From the DAISY population, we selected all children that fulfilled all four of the following criteria: (1) between the ages of 5 and 10 years (inclusive), (2) available dietary added sugar intake data, (3) available HbA1c measures, and (4) an erythrocyte sample available for the measurement of the δ13C biomarker on two visits. Of the thirty-nine children who met these four criteria, the two study visits were approximately 2 years apart. The BMI at the first visit was 16⋅9 mg/m2. Of the thirty-nine children, thirty (77 %) had islet autoimmunity; none had type 1 diabetes at the time of the included study visits.

The δ13C biomarker

Our primary outcome was the carbon isotope ratio, 13C:12C (reported as δ13C), which can be measured in erythrocytes, plasma, capillary (fingerstick) blood and hair. Given the typical lifespan of erythrocytes of 90–120 d, erythrocyte measures of isotope ratios may better reflect longer-term intake than plasma, and plasma may be better at indicating shorter-term changes in diet(Reference Nash, Kristal and Hopkins3,Reference Votruba, Shaw and Oh8) . For the purposes of the present study, we measured isotope ratios in erythrocytes since our dietary intake measure was an annual FFQ and we were comparing change over approximately 2 years. Since levels of δ13C may be affected by intake of maize-fed meat, we also measured 15N:14N, expressed as δ15N, which is a biomarker of animal protein/meat intake(Reference Votruba, Shaw and Oh8,Reference Cuparencu, Praticó and Hemeryck16) , so that this could be accounted for in our analyses. Erythrocytes were sent to the Alaska Stable Isotope Facility at the University of Alaska Fairbanks Water and Environmental Research Center for analysis. Aliquots of erythrocytes were pipetted into tin capsules (Elemental Microanalysis; IsoMass Scientific, Inc.), autoclaved, dried and prepared for isotopic analysis. The tin capsules were crushed and introduced into a Costech Elemental Analyzer (ECS 4010; Costech Analytical Technologies) using an autosampler. The elemental analyser was interfaced to a Delta V Plus isotope ratio mass spectrometer via the Conflo IV interface (Thermo Scientific, Inc.). Isotope ratios are presented in permil (‰) abundance of heavy isotope relative to reference values as follows: δX = (Rsample − Rreference)/(Rreference) × 1000 (‰), where X is the heavy isotope, R is the ratio of heavy to light isotope (13C:12C or 15N:14N), and the reference values are internationally recognised standards calibrated to Vienna Pee Dee Belemnite (13C:12C = 0⋅01124) and atmospheric nitrogen (15N:14Natm-N = 0⋅003677). Analytical precision was assessed as the standard deviation of laboratory working standards calibrated to the above reference materials that were measured after every 10th sample; these were typically within 0⋅2‰ for δ13C and δ15N.
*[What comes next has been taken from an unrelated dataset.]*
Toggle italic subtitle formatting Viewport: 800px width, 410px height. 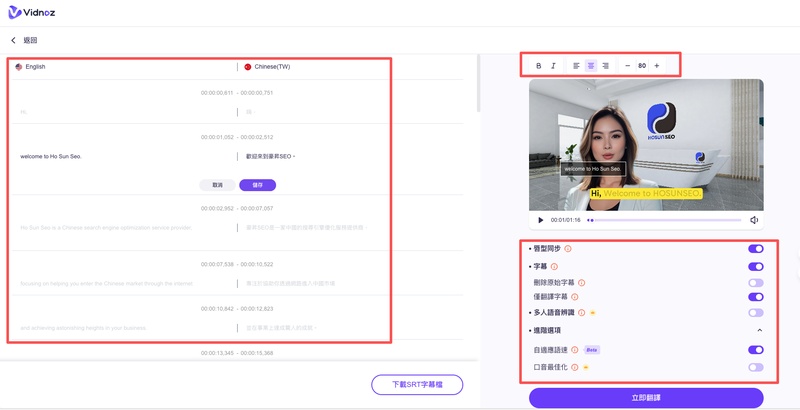553,66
As most living organisms have a smaller 13C:12C ratio than the Vienna Pee Dee Belemnite carbon standard, the measured δ13C values are generally negative. Previous literature demonstrates that there is a positive relationship between δ13C and added sugar intake, where greater intake is associated with greater (less negative) δ13C levels(Reference Nash, Kristal and Hopkins3Reference MacDougall, Hill and Jahren5). When examining change, one would expect that increasing sugar intake over time, as indicated by a positive (+) change in intake variable, would be associated with increasing δ13C, as indicated by a positive (+) change in the δ13C variable.

Statistical analyses

In order to determine whether a change in added sugar intake is associated with a change in δ13C over time, we calculated a change variable by subtracting added sugars in the last visit from added sugars in the first visit and similarly for the biomarker. Change variables were also created for total sugar intake, sugar-sweetened beverage intake, HbA1c and δ15N. We calculated Pearson correlation coefficients between the intake and biomarker change variables. To evaluate potential covariates, we examined whether change in δ13C was associated with sex, race/ethnicity, change in age and change in δ15N. Of these, only change in δ15N was associated with change in δ13C. We used linear regression analysis to test both crude and adjusted models examining the association between change in intake and change in δ13C. Even though change in δ15N was not associated with the intake change variables (and thus did not meet the classical definition of confounding), we included it in our models because previous studies have shown that the δ15N enhances the ability of δ13C to predict added sugar intake(Reference Nash, Kristal and Bersamin17). We performed a sensitivity analysis in the subgroup of children with islet autoimmunity, because this would be the group that would most likely receive a sugar reduction intervention to prevent type 1 diabetes. Given that HbA1c levels increase in children with autoimmunity as they progress to type 1 diabetes(Reference Stene, Barriga and Hoffman18), we adjusted our analyses for change in HbA1c to examine whether the association between δ13C and intake is independent of HbA1c in this population.

Results and discussion

Descriptive characteristics of the thirty-nine children in the study are shown in Table 1. The mean age was 7⋅4 years at the first visit and 9⋅4 years at the second visit. Of these thirty-nine children, 79 % were non-Hispanic White. Increasing sugar intake over time, as indicated by a more positive (+) change in intake variable, is correlated with increasing δ13C, as indicated by a positive (+) change in the δ13C variable (Pearson r 0⋅37; P = 0⋅02) (Fig. 1).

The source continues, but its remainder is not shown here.